What is being asked: Check every line below for the string "Sort", and copy the lines that contain it.

(Stored items)
-=-=-
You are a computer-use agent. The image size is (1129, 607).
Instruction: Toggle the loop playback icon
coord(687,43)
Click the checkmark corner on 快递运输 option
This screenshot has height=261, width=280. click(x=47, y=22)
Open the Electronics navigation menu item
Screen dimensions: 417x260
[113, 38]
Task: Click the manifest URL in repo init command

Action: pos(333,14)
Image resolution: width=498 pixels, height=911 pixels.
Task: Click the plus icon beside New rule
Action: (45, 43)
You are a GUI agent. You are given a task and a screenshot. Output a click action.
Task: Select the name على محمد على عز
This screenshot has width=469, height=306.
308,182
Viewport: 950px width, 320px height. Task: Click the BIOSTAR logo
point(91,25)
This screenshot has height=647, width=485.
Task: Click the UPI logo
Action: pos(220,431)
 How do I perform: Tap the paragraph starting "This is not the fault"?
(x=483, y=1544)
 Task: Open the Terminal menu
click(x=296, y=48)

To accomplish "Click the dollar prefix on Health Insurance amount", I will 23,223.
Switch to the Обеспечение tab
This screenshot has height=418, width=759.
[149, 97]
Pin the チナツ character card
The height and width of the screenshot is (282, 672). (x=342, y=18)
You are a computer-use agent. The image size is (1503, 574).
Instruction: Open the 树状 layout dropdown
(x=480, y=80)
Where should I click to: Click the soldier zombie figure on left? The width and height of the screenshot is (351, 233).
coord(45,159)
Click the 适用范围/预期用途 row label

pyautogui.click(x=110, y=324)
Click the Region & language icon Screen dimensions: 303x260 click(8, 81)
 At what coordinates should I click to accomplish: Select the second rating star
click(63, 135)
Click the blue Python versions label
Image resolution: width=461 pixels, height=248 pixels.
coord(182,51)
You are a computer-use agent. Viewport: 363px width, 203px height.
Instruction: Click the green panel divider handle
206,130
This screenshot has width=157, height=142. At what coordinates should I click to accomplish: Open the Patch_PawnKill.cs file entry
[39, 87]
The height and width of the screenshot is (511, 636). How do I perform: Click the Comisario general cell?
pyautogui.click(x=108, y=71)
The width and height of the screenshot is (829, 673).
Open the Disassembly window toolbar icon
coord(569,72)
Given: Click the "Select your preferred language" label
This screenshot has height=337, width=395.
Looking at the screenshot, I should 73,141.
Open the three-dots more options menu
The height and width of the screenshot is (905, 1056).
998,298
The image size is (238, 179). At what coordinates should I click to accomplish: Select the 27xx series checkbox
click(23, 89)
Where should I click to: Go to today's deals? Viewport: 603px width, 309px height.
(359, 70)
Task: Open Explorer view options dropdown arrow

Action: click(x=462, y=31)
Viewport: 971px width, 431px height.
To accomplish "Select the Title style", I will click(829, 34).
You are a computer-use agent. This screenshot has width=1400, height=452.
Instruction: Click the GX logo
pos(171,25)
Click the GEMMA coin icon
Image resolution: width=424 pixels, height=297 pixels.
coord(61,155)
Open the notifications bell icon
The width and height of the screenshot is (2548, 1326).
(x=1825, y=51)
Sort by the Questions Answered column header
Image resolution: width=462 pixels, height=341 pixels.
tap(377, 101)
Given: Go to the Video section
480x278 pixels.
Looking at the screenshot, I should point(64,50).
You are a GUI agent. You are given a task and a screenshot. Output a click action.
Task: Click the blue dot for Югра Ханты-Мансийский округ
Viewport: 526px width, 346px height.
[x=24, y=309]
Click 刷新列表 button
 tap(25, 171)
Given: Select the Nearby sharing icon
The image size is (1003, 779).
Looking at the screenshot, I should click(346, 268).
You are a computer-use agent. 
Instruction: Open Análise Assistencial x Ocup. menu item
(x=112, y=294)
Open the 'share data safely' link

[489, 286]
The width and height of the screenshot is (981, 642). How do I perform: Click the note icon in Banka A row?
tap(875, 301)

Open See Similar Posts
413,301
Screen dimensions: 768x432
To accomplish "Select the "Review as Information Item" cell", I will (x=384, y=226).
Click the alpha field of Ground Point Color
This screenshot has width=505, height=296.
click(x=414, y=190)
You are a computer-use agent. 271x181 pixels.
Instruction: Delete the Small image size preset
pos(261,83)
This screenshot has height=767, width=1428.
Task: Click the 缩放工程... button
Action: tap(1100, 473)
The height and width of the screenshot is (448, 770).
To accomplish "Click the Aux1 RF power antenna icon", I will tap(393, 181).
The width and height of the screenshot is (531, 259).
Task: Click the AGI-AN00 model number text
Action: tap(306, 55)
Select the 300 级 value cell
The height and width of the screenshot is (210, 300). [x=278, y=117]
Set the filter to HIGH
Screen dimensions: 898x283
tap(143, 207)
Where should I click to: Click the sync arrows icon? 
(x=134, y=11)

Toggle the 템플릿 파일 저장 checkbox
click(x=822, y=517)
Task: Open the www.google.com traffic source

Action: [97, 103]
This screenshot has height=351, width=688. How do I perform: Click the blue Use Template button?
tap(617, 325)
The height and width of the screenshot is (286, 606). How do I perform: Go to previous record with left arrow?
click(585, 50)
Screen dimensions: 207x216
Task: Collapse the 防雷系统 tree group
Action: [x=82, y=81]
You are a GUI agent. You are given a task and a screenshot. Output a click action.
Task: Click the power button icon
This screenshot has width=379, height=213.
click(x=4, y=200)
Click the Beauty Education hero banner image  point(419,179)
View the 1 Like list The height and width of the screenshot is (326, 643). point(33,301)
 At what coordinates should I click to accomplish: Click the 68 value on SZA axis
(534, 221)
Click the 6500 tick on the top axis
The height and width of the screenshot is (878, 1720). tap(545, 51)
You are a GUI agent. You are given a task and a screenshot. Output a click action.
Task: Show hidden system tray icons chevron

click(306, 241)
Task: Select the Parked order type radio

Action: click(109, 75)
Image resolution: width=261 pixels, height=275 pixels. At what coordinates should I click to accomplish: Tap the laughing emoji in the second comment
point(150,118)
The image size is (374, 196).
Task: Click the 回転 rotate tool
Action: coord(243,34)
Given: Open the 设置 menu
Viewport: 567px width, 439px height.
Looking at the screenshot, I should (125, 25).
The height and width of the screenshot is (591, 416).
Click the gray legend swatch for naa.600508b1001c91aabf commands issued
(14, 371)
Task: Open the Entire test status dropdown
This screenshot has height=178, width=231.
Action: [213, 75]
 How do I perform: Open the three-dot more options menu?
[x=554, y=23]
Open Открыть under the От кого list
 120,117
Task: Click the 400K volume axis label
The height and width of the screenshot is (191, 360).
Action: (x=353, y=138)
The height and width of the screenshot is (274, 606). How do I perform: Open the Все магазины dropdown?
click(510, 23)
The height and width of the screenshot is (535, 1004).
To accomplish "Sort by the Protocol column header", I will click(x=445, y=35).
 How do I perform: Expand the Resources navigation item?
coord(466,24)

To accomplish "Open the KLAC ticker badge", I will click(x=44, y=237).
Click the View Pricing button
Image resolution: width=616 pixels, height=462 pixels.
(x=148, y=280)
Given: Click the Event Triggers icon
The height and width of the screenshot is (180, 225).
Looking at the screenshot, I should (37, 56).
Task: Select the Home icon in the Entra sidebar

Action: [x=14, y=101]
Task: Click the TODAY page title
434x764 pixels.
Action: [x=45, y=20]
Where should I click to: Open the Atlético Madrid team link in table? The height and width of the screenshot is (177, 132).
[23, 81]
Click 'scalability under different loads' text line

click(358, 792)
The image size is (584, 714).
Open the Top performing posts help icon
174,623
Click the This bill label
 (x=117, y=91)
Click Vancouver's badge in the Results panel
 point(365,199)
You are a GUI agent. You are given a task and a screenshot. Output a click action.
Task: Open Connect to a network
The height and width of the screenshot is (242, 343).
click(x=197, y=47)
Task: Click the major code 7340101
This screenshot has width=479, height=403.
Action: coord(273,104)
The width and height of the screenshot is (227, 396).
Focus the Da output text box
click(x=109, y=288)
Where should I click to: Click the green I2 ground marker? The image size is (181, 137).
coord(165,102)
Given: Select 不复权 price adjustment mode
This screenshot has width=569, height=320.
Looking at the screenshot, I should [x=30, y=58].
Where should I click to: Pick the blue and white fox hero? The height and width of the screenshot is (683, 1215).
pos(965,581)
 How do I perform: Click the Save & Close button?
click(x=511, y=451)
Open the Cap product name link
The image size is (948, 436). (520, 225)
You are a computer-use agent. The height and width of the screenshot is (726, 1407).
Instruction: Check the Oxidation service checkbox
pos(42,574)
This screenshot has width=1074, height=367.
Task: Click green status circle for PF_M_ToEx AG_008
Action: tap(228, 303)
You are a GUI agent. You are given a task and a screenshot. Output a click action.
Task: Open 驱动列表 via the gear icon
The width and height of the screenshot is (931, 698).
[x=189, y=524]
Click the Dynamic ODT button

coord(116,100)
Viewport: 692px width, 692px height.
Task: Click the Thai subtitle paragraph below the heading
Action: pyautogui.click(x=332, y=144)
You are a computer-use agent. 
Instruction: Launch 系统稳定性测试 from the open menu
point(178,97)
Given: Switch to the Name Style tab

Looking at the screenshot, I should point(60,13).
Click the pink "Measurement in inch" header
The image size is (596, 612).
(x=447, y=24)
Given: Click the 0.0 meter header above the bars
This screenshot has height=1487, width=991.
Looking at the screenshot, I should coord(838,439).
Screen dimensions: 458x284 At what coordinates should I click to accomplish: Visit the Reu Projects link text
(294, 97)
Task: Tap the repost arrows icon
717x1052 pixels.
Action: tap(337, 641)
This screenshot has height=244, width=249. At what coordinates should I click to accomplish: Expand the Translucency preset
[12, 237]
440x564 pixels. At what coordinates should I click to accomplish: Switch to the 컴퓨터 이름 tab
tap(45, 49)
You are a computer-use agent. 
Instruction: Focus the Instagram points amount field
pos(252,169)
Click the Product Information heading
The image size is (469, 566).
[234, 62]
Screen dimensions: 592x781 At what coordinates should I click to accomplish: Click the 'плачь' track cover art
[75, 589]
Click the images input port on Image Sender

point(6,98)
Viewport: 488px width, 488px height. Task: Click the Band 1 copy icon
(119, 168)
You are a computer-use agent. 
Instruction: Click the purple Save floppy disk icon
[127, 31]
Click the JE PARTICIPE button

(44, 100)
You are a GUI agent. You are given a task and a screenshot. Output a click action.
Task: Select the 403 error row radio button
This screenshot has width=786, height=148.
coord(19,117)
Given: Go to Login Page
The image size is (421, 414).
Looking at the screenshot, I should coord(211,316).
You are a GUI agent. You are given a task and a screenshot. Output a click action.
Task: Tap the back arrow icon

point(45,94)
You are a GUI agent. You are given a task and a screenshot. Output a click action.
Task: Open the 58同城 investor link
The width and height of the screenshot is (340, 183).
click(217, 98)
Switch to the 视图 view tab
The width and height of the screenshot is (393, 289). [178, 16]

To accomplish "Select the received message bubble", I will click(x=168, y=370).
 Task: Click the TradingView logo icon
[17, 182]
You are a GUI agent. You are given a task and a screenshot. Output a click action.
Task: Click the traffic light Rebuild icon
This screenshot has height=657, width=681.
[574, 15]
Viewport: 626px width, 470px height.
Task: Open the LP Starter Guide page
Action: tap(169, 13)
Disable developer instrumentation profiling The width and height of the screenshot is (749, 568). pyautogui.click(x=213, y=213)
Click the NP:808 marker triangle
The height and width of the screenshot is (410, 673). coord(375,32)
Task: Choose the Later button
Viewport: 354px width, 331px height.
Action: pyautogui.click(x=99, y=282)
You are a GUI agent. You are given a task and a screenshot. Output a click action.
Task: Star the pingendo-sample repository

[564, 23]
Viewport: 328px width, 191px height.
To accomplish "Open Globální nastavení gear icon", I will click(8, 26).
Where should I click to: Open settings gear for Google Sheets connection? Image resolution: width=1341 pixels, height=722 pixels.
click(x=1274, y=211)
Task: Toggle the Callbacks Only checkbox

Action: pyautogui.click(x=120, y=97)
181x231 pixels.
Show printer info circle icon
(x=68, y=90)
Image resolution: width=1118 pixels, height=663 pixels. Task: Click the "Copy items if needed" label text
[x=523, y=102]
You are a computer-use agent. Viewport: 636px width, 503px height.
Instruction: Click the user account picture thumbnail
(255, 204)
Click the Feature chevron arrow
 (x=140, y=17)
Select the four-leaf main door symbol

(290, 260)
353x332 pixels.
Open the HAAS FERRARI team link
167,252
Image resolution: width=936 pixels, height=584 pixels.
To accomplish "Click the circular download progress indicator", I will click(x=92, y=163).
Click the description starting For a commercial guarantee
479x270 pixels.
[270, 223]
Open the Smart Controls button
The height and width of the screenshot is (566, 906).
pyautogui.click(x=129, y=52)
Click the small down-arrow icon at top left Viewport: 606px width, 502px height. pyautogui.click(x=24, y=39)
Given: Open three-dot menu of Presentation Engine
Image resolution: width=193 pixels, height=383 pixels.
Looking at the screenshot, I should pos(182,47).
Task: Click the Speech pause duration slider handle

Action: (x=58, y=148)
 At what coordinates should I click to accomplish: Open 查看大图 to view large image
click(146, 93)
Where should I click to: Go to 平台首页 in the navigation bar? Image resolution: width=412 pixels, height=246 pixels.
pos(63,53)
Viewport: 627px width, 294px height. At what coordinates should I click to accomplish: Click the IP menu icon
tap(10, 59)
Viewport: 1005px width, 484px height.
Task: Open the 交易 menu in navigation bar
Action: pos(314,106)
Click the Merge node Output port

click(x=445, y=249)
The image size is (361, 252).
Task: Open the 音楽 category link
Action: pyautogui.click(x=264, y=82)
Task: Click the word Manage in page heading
-=-=-
Solution for this problem:
Sort by the Questions Answered column header
To accomplish "Sort by the Protocol column header", I will click(x=445, y=35).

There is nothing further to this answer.